Last week we published our interview with two-time MotoAmerica Superbike champ Cameron Beaubier. While at Blu Cru’s headquarters in Cypress, California, we also sat down with 2016 MotoAmerica Supersport champion Garrett Gerloff. Both were being inducted into Yamaha’s Wall of Champions. You can honestly say that last year was a good year for the Yamaha roadracing team!
Twenty-sixteen was Gerloff’s first professional championship title, but of course the young gun has no intention of stopping there. Like most up-and-coming racers, Gerloff has his sights set on the world stage and is smartly preparing for the future by not only sharpening his racing skills, but also learning to speak Spanish in preparation for attracting foreign sponsorship. We here at MO hope he’s successful in his endeavors and helps return American competitiveness to the world stage of motorcycle roadracing.
MO: What’s your thoughts about the new R6?
GG: I’m excited about it. I’ve been riding the same awesome R6 for the past four or five seasons, and that bike’s been really good, but for them to bring out something new, it’s exciting for me. I feel like I’m in a better place to help them develop the bike for me and JD [Beach], so I’m looking forward to the challenge. The new bike has the R1 front end on it and R1 electronics, which is a more powerful ECU, so it’ll have better traction control and different systems to help us go faster.
MO: What are some of the weaknesses of the old bike that will be addressed with the new model?
GG: One of the weaknesses on the bike is the fairing. They’re pretty small and there’s a lot of wind on our shoulders, and that’s held us back on top speed. Even though we always have the fastest top speeds, it’s always something we’ve complained about, that we could get a couple more miles per hour if we had better aerodynamics. So that’s one thing they took off the R1 is more air protection. And even though the engine is very similar, that’s going to help us a lot at the big tracks like Road America with the long straightaways. What I like most about the R6 is the feel I get with the front end. I feel like I can really dive into the corner hard, and be on the brakes trail braking, and the thing sticks and turns. Hopefully with R1 forks being a little bit bigger and stiffer we’ll be able to push a little bit more.
MO: Besides the new bike, what else are you looking forward to for next season?
GG: I’m looking forward to having two more races, Sonoma, and we’re going to a new track in Pittsburgh, so that’s exciting. I’ve been to Sonoma one time, but it’ll be a challenging track to relearn because it’s been two or three years since I was there. Pittsburgh is new for everybody, but I feel as if I learn tracks really fast so that should be an advantage for me. I’m also excited to prove that the number-one plate wasn’t just a one-time thing. I feel confident in everything – the team, the bike, the way I’m training – and I want to have fun on the bike because I know that’s when I ride the best.

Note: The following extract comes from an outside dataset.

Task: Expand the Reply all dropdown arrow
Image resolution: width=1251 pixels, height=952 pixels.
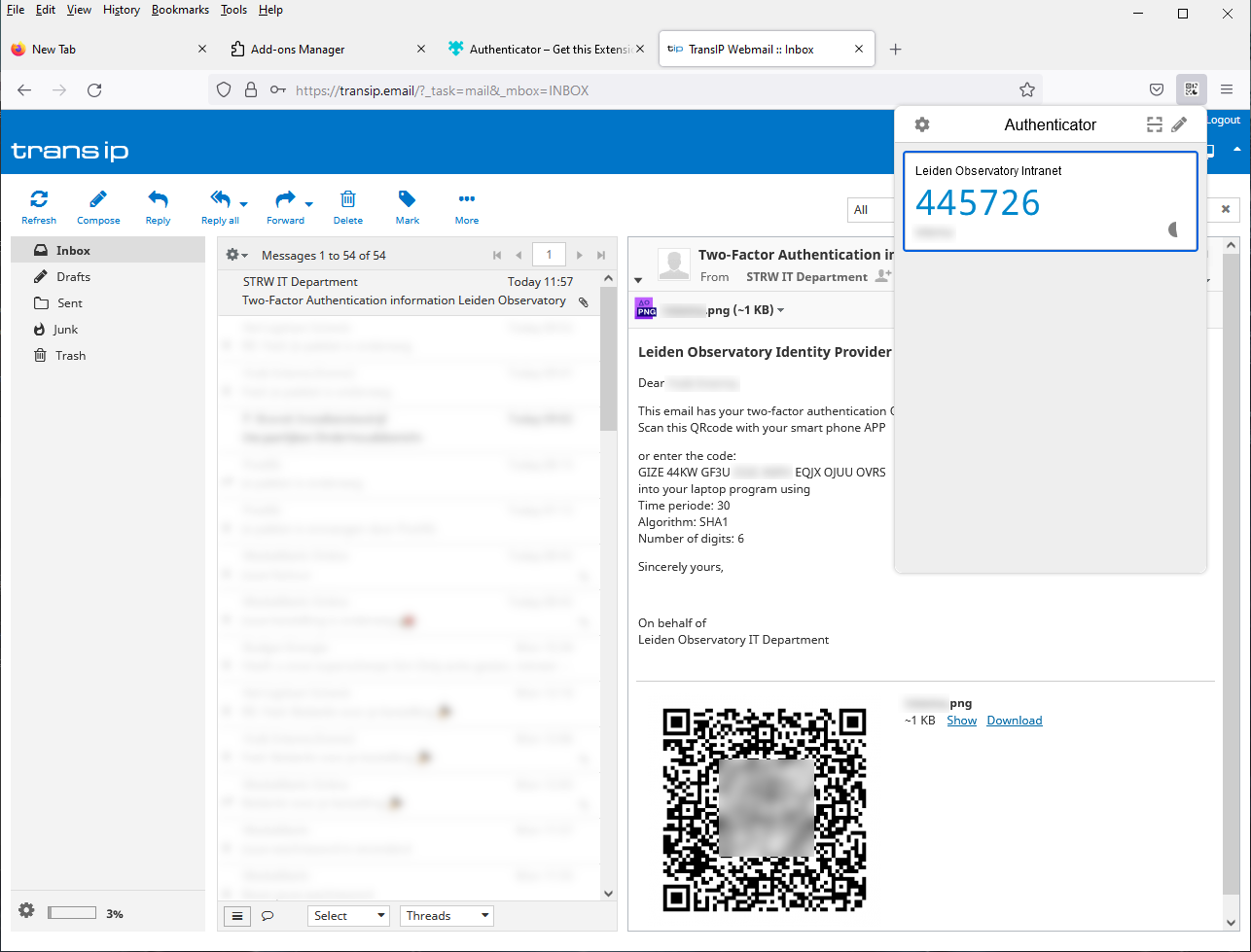Action: (x=243, y=204)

MO: This is your first professional championship. When the season starts, are you going to feel pressure to retain the title?

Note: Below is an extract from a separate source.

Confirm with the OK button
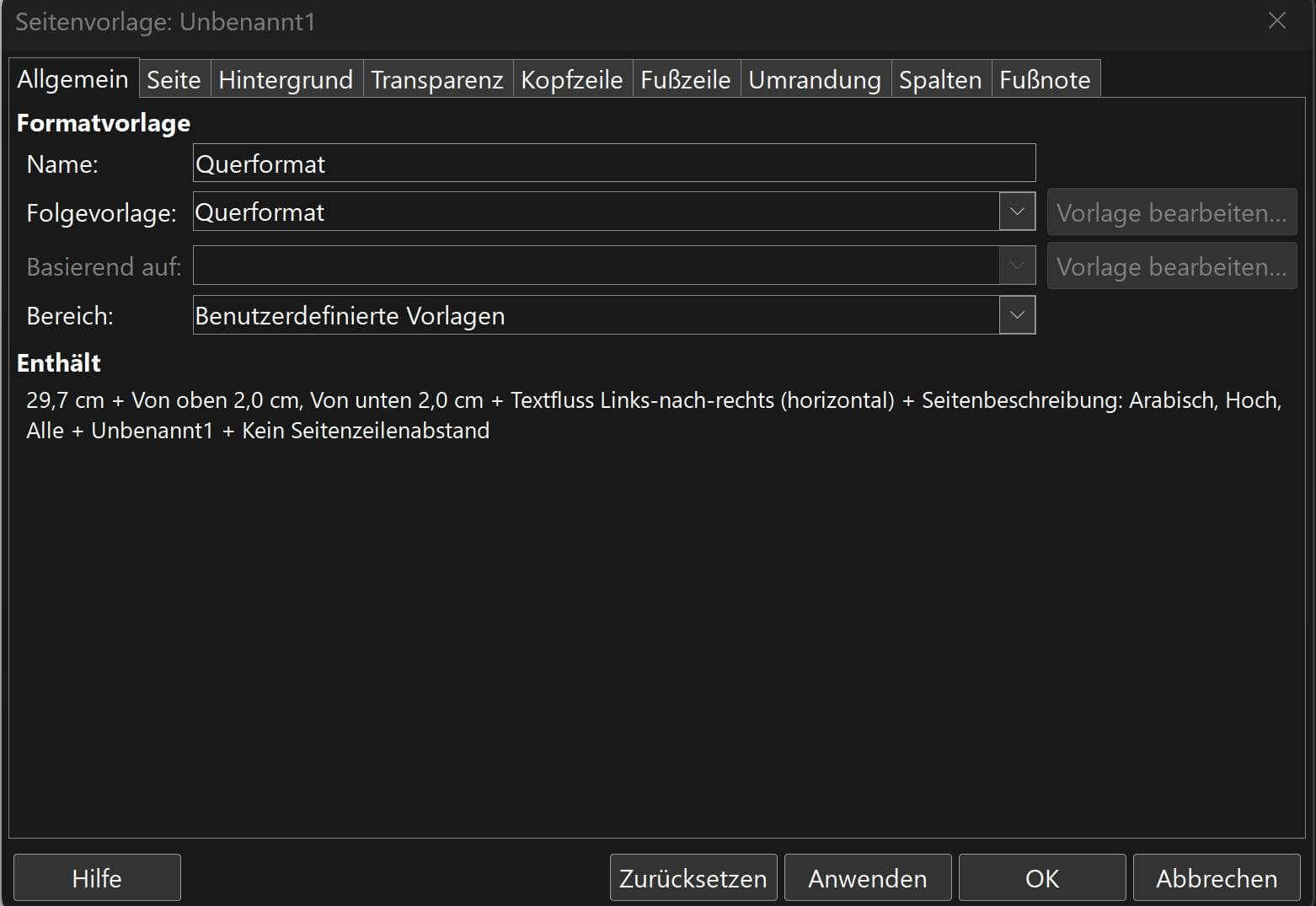The height and width of the screenshot is (906, 1316). click(1041, 877)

GG: In a way, I don’t know. I see my bike with the number-one plate on it and, for me, it makes me feel relaxed. It’s not like there’s no worries, but I’ve done it before and I know I can do it again. I’m also not afraid to lose it. I don’t want to lose it, but I’m not afraid to lose it. So if it does go away next year, that’s okay because I know I’ve done it once and I have the confidence I can do it again.
MO: What’s your long-term goals?
GG: I want to move up to Superbike. I was hoping to move up in 2017, but Cameron and Josh are back again and Yamaha wants experienced guys on the new R6, so I’m riding the 600 again in 2017. My goal is to eventually go to Europe. I love to travel and experience new things, so to go to Europe to race is something that really excites me. That’s where all the best guys are, so I’ve been trying to do things that will help me get there like learning Spanish.
MO: You’re preparing in more ways than just going fast on a motorcycle?
GG: I don’t want to sound cocky, like I know I’m going to get there, but I want to put all the cards in my hands so I know I’ll be prepared. That’s one of the things Americans struggle with is getting sponsorship in Europe because, for example, what Spanish company is going to want a representative that doesn’t speak their language? Nicky [Hayden] and [Ben] Spies had the reputations of being the guy before they got to Europe, so it was easy for them to get sponsors, but I feel like now there’s not as many people looking at America at the moment for future riders, so I think we’re going to have to do more to get there. If I get the opportunity, I want to be able to live there comfortably and speak the language. I may have the worst accent ever, like Marquez when he speaks English, but at least it’s something.
MO: Is MotoAmerica in a good position for grooming young talent like yourself for the world stage?
GG: I think so. I hope so, but I also think it is. We have a lot more Europeans coming to America to race like Claudio Corti, Toni Elias, Dakota Mamola, Richie Escalante – there’s a bunch of new faces coming to America to race because there’s a lot of opportunities over here. There seems to be a shift happening where a lot of Europeans are coming to race in America, and when people around the world see us beating them, and them beating us, it’ll confirm the level of talent we have here. If we’re on competitive bikes, we can go race with the best guys in the world.